Nios II has a group of load/store IO instructions that bypass the
normal memory cache; they're intended to be used for accessing
memory-mapped IO peripherals.  In the R2 re-encoding of the Nios II
instruction set, the constant offset field for these instructions has
been reduced from 16 bits to 12, so GCC needs a new constraint for
memory addresses for these instructions.

A "gotcha" here is that the new encodings don't play nicely with
GP-relative addressing.  %gprel is a 16-bit relocation, and adding a
12-bit equivalent didn't seem very useful as it would restrict the
size of the small data area to only 4K.  Moreover, we'd expect IO
peripherals to be mapped somewhere other than the normal small data
section.  So, we just tell GCC not to emit GP-relative addresses
for anything that might be used in a R2 load/store IO instruction.

Committed as r225792.

-Sandra


[-- Attachment #2: r2-2.log --]
[-- Type: text/x-log, Size: 1012 bytes --]
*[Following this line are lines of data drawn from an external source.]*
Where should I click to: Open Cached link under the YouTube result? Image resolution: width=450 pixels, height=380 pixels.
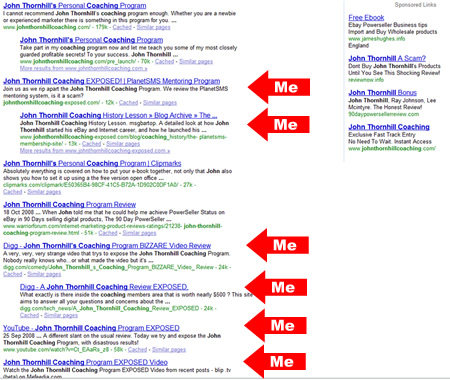coord(137,350)
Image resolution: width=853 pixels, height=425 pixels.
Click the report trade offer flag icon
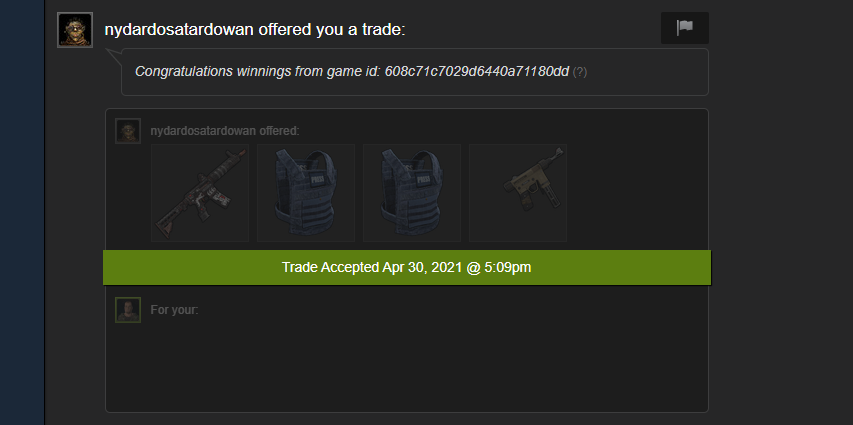(684, 28)
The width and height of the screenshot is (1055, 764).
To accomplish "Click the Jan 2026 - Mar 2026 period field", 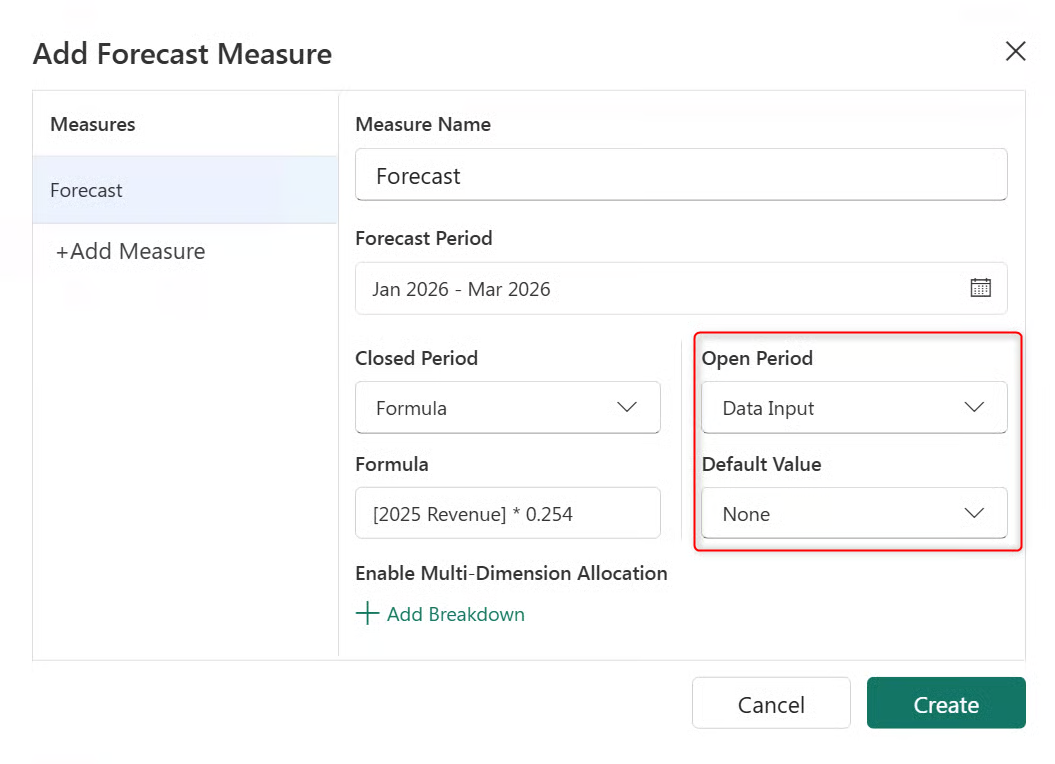I will pyautogui.click(x=660, y=289).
2015-07-14  Sandra Loosemore  <sandra@codesourcery.com>
	    Cesar Philippidis  <cesar@codesourcery.com>
	    Chung-Lin Tang  <cltang@codesourcery.com>

	gcc/
	* config/nios2/nios2.h (SMALL_INT12): New macro.
	* config/nios2/nios2.c (nios2_valid_addr_offset_p): New function.
	(nios2_valid_addr_expr_p): Use it.
	(nios2_symbol_ref_in_small_data_p): Disallow GP-relative addressing
	with implicit "io" instructions on R2.
	* config/nios2/constraints.md (w): New constraint.
	* config/nios2/predicates.md (ldstio_memory_operand): New.
	* config/nios2/nios2.md (ld<bhw_uns>io, ld<bh>io): Update memory
	operand predicate and constraint.
	(ld<bh>io_signed, st<bhw>io>): Likewise.
	* doc/md.texi (Machine Constraints): Document w constraint.

	gcc/testsuite/
	* gcc.target/nios2/r2-io-range.c: New.
	* gcc.target/nios2/r2-stio-1.c: New.
	* gcc.target/nios2/r2-stio-2.c: New.
	* gcc.target/nios2/nios2-ldxio.c: New.
	* gcc.target/nios2/nios2-stxio.c: Change to assemble test instead
	of just compile.  Add more tests.

[-- Attachment #3: r2-2.patch --]
[-- Type: text/x-patch, Size: 11165 bytes --]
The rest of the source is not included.